Female Small Business Owners in China: discouraged, not discriminated
Abstract: Using a unique small business loan application data from a prominent peer-to-peer (P2P) loan platform in China, we investigate whether female-owners are discriminated when applicants experience consecutive failed loan requests. We provide evidence that lenders do not gender discriminate, yet female business owners are discouraged from applying for funds after a failed earlier attempt. Financially literate owners are not likely to reapply following a failed application while riskier applicants keep requesting for funds by offering higher interest rates. Lenders fund less risky business owners with high credit ratings and high income, but not those who offer high interest payments.
What does not kill us makes us stronger: The story of repetitive consumer loan applications
Abstract: We investigate borrower and lender behaviours when the borrower has experienced a sequence of failed loan applications. Our analysis is based on half a million observations from an established peer-to-peer (P2P) loan platform in China over 2010-2018. We find that borrowers with better credit scores and those who can offer higher rates are likely to reapply for funds after a failed attempt. Yet, females and applicants with better education are discouraged quickly. On the funding supply side, lenders strive to fund safe borrowers with high credit rating and high income, not those who offer high interest rate.

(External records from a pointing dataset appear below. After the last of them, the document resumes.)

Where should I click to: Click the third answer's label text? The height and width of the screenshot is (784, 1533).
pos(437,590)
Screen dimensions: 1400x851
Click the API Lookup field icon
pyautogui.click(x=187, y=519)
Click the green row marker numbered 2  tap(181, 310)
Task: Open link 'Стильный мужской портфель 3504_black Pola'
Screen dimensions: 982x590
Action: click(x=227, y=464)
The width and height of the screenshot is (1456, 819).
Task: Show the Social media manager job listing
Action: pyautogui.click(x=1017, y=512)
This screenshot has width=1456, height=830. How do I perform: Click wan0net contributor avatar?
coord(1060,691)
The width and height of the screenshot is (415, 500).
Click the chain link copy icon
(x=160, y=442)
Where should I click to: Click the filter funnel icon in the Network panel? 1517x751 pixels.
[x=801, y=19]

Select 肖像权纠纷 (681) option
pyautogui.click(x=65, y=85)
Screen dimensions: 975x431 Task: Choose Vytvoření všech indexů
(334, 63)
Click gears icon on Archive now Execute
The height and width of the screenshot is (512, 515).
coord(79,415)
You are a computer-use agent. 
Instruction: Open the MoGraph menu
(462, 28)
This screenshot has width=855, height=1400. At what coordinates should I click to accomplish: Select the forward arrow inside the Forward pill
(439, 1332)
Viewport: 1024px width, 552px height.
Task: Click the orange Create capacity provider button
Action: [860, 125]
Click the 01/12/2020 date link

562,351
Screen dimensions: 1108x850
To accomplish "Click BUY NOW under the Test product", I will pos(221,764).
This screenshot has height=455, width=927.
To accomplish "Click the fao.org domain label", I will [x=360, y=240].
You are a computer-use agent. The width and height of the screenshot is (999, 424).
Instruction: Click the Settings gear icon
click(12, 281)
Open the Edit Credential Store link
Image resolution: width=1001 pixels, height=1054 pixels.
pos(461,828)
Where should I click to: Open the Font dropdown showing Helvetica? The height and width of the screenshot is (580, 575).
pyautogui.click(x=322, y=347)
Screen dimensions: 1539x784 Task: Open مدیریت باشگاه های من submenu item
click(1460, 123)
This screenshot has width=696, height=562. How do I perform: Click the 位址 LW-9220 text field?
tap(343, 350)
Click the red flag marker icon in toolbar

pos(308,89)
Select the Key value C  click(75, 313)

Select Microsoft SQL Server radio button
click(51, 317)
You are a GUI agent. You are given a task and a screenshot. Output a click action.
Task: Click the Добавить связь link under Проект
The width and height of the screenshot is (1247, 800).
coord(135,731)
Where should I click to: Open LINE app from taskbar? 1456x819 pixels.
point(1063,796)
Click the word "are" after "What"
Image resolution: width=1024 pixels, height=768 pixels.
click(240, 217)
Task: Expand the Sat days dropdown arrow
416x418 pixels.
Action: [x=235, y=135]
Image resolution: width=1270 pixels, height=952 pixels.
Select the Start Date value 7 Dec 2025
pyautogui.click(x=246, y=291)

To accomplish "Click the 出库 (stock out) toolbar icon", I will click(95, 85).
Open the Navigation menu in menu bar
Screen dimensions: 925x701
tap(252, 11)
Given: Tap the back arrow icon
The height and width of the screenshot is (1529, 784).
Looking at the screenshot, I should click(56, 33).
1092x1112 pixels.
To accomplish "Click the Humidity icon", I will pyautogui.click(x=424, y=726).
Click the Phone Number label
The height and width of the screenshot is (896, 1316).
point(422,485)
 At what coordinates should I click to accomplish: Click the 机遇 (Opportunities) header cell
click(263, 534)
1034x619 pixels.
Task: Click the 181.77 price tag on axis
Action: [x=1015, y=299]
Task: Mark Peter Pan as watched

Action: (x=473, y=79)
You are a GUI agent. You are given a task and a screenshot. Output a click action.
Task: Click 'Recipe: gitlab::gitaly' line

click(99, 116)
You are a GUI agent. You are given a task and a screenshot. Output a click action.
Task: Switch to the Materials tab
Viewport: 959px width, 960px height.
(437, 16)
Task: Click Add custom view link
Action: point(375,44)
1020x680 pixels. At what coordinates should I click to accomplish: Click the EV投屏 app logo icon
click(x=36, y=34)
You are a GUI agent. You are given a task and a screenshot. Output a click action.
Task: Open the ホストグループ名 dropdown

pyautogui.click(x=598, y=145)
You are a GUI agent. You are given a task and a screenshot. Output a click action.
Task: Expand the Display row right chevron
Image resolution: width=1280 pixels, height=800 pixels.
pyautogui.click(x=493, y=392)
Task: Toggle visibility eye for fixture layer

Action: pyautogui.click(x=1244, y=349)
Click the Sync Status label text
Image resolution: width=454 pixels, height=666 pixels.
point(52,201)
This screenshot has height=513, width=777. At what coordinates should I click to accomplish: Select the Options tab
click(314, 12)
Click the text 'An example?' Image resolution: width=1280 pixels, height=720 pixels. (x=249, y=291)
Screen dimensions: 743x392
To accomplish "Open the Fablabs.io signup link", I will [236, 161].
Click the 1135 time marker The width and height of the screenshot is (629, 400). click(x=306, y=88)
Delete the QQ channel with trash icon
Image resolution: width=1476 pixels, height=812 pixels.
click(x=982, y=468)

Asset mispricing in loan secondary market
Abstract: This study documents the degree of mispricing in loan secondary market. Using data from Bondora, a leading European peer-to-peer lending platform, over the 2016-2019 period, we find evidence for the existence of mispricing: poor quality assets are successfully sold while good assets are not sold. We argue that mispricing is mainly driven by the differences in market participants’ perceptions about asset values. Once sellers learn about the belief dispersion, they revalue their assets according to buyers’ perception and exploit the mismatch in the subsequent listings.
Herding Behaviour in P2P Lending Markets
Abstract: This paper investigates herding behaviour in peer-to-peer (P2P) Lending markets. Our data come from Renrendai.com, a popular Chinese P2P platform, which have about 110,000 bidding over 2010-2018. Our investigation yields evidence of herding behaviour, whose impact varies depending on the time of day. Further scrutiny provides evidence in favour of rational herding. We next implement an innovative approach and examine data on individual bidder activity to account for investor heterogeneity. This new approach provides absolute evidence of herding behaviour, as herding is a behavioural response of investors under uncertainty.
Abstract: Using data from a leading Chinese Peer-to-Peer (P2P) lending platform from 2012 to 2015, we investigate the role of verification in the P2P lending market. We find that borrowers with thorough and complete verification are more likely to obtain funding and also less likely to default on loans. We also find that borrowers that have incomplete verification are more likely to upwardly misrepresent their income. This leads to higher default rates for this group when compared to the default rates of more thoroughly verified borrowers. The further analysis documents that returning borrowers are more likely to maintain a good credit record. We discuss the implications of our findings for the role of verification in the growing P2P lending sector and the design of a stable financial system.